» Task requirements
Answer with one figure only, the number of lines below in which "every" occurs.

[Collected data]
────────────────────────────────────────

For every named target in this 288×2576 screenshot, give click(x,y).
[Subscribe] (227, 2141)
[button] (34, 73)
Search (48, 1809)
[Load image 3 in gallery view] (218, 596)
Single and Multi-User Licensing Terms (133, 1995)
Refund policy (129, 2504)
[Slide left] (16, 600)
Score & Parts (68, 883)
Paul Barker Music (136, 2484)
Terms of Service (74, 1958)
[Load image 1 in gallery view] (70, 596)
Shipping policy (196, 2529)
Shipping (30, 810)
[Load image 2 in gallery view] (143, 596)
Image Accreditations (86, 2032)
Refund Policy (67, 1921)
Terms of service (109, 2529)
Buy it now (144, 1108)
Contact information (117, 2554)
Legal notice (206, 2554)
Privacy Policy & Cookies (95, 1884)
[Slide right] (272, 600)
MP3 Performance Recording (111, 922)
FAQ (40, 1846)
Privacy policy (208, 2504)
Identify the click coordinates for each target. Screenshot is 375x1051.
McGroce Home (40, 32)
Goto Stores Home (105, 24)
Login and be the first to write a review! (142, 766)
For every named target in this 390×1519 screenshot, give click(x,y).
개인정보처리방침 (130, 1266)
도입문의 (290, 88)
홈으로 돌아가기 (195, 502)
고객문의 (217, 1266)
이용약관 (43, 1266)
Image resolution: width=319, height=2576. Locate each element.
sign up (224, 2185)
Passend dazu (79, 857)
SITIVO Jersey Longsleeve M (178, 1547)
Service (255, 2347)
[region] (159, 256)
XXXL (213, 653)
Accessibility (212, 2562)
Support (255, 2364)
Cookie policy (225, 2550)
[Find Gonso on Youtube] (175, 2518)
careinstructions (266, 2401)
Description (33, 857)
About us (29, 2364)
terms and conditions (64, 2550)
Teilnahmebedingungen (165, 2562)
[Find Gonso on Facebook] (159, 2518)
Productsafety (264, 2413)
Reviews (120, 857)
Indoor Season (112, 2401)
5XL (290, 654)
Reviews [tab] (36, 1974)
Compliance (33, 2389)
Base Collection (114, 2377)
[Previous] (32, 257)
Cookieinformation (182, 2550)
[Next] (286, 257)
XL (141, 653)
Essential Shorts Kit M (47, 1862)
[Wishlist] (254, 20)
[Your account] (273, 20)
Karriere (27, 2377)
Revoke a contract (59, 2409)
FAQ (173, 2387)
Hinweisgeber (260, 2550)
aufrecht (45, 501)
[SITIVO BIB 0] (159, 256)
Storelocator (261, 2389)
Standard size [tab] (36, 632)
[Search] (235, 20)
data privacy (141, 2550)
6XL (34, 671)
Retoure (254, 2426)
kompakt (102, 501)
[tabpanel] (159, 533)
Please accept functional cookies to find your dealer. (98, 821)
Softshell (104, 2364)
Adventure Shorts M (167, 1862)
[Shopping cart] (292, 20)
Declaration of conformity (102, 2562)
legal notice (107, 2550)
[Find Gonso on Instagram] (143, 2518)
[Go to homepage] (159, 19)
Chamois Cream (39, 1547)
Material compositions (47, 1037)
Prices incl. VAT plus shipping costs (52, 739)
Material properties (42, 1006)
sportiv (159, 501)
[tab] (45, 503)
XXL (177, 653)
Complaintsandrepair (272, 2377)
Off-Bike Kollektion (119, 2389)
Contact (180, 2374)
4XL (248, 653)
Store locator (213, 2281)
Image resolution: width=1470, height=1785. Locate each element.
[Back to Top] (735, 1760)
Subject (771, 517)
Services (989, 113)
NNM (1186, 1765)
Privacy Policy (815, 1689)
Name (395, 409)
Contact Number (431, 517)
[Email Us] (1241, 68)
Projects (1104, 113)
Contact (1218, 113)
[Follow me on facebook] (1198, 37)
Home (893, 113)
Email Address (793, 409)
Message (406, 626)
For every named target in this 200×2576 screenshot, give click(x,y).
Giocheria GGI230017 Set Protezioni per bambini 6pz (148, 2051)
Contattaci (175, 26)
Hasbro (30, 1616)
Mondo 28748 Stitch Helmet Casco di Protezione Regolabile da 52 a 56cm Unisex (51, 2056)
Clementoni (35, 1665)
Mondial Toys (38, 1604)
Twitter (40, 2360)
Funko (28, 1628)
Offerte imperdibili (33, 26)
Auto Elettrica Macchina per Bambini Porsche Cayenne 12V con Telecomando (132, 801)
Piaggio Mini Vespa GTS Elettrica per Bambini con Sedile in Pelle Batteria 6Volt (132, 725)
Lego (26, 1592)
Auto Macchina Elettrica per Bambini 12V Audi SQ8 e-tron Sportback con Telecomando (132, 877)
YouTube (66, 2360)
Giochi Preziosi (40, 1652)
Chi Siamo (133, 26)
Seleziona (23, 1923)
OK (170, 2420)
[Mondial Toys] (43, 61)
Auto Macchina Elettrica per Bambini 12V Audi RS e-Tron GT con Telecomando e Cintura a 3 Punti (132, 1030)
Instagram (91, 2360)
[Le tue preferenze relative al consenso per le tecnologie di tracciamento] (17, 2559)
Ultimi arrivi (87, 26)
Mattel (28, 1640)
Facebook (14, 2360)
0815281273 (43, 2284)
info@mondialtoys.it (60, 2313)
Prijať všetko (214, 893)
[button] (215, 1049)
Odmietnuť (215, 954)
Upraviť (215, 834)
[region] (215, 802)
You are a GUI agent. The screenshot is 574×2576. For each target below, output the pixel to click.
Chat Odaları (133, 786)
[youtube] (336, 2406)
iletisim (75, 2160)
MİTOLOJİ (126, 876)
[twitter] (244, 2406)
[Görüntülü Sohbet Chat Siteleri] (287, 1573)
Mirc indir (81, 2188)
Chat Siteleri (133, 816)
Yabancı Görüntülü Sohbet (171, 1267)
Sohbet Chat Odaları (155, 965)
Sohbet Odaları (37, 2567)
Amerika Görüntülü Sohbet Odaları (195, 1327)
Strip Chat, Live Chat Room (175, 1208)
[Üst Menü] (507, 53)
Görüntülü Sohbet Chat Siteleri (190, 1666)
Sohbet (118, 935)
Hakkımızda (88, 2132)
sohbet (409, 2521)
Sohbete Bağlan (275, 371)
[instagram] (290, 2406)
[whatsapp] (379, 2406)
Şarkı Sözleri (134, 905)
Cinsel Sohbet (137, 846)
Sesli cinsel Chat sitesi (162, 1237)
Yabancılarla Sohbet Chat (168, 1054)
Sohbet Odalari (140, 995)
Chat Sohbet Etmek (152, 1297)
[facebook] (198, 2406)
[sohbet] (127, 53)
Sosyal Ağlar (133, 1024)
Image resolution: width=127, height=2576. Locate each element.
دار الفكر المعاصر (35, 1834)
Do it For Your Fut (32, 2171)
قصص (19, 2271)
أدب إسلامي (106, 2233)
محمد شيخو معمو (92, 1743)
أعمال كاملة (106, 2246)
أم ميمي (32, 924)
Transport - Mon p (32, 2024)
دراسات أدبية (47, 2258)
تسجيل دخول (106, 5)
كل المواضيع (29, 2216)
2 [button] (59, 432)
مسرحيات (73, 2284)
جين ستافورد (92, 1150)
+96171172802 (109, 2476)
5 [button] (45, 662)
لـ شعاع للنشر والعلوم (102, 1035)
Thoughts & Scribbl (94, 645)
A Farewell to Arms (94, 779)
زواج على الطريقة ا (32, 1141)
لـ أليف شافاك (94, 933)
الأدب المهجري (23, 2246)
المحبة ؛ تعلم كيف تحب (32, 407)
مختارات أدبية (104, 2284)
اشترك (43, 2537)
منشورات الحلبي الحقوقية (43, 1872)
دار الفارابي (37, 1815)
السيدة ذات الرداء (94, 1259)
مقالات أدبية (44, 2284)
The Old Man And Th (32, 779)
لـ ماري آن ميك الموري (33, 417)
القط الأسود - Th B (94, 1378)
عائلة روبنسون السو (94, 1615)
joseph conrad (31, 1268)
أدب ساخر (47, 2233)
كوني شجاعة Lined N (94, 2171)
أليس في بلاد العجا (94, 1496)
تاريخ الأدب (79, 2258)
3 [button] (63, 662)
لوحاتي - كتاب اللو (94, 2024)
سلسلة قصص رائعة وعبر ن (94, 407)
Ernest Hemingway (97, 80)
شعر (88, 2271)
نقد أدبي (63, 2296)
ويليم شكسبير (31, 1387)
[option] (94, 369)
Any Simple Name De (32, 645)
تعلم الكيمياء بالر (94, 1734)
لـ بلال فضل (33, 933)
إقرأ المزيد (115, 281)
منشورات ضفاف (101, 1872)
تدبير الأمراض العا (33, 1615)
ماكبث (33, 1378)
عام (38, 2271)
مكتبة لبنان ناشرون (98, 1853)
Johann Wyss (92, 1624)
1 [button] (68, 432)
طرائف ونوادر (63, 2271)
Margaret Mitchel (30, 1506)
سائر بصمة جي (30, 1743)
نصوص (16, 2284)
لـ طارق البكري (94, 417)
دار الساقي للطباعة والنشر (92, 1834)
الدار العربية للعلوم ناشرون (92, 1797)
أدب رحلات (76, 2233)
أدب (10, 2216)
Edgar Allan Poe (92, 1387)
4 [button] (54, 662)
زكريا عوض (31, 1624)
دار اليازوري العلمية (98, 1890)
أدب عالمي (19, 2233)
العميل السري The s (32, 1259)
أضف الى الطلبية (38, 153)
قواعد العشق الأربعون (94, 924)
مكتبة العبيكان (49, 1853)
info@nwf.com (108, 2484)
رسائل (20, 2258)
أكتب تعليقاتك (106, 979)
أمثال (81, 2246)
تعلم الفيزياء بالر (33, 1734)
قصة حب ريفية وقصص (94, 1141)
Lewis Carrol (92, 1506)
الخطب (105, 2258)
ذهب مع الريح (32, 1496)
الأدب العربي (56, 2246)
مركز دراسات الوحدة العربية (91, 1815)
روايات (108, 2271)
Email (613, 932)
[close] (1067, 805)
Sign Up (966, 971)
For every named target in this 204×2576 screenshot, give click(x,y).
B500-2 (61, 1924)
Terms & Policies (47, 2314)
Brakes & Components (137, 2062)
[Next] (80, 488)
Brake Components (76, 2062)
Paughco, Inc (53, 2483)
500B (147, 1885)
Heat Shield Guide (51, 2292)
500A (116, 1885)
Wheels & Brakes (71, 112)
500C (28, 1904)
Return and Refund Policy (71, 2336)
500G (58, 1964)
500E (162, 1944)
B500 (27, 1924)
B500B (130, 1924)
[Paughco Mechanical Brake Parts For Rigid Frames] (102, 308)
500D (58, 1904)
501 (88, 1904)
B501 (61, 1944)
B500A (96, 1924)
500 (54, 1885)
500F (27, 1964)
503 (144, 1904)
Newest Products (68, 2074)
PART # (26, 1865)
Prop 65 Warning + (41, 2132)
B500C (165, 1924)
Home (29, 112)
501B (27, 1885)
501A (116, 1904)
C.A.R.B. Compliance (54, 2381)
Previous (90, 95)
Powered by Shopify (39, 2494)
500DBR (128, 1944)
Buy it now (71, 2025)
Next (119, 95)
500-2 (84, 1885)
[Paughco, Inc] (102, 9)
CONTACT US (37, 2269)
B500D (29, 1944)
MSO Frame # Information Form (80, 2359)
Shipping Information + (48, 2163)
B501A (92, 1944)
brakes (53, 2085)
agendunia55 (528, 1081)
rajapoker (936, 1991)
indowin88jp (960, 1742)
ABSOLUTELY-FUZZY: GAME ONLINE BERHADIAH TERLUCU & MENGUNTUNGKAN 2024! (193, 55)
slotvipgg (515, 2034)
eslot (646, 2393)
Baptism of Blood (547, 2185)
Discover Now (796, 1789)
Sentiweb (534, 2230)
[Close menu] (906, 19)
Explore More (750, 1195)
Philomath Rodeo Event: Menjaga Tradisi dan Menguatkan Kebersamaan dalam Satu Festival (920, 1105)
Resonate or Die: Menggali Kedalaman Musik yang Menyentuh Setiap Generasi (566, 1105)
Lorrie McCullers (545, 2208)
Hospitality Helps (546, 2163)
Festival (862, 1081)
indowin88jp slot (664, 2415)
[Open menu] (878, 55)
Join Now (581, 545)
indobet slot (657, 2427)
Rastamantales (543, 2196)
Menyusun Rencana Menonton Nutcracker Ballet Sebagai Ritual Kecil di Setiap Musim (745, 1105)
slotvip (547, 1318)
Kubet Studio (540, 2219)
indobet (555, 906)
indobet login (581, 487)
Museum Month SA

────────────────────────────────────────

» Answer
4